Provided text:

——————

Re: DataFrame Save is writing just column names while saving

Divya Gehlot Sun, 27 Dec 2015 22:25:37 -0800

Finally able to resolve the issue
For sample example having small dataset , its creating some 200 files .. I
was just doing the random file check in output directory and Alas ! was
getting all column files
Attaching the output files now ..
Now another question arises why so many (200 output files) are getting
created just for small data set
Attaching the dataset files too.


On 28 December 2015 at 13:29, Divya Gehlot <divya.htco...@gmail.com> wrote:

> yes
> Sharing the execution flow
>
> 15/12/28 00:19:15 INFO SessionState: No Tez session required at this
> point. hive.execution.engine=mr.
> 15/12/28 00:19:15 INFO SparkILoop: Created sql context (with Hive
> support)..
> SQL context available as sqlContext.

——————

What you are asked to do: Write the next part of the forum post about a DataFrame save that writes only column names, picking up after its last line.

Dataset extract:
——————

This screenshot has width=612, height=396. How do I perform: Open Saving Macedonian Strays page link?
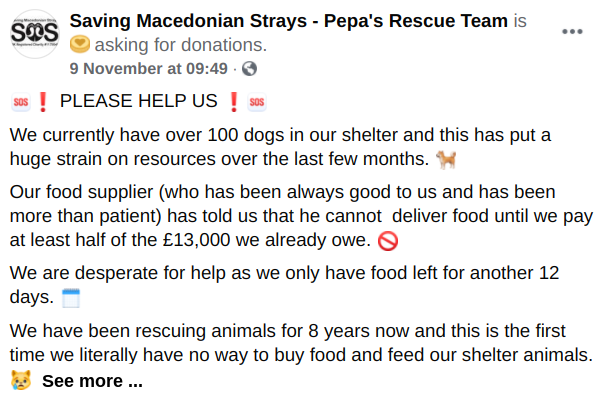click(x=289, y=21)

——————

The output:
>
> scala> import org.apache.spark.sql.hive.HiveContext
> import org.apache.spark.sql.hive.HiveContext
>
> scala> import org.apache.spark.sql.hive.orc._
> import org.apache.spark.sql.hive.orc._
>
> scala> val hiveContext = new org.apache.spark.sql.hive.HiveContext(sc)
> 15/12/28 00:20:15 WARN SparkConf: The configuration key
> 'spark.yarn.applicationMaster.waitTries' has been deprecated as of Spark
> 1.3 and and may be removed in the future. Please use the new key
> 'spark.yarn.am.waitTime' instead.
> 15/12/28 00:20:15 INFO HiveContext: Initializing execution hive, version
> 0.13.1
> hiveContext: org.apache.spark.sql.hive.HiveContext =
> org.apache.spark.sql.hive.HiveContext@9046f81
>
> scala> import org.apache.spark.sql.types.{StructType, StructField,
> StringType, IntegerType,FloatType ,LongType ,TimestampType };
> import org.apache.spark.sql.types.{StructType, StructField, StringType,
> IntegerType, FloatType, LongType, TimestampType}
>
> scala> val carsSchema = StructType(Seq(StructField("year", IntegerType,
> true),StructField("make", StringType, true),StructField("model",
> StringType, true),StructField("comment", StringType,
> true),StructField("blank", StringType, true)))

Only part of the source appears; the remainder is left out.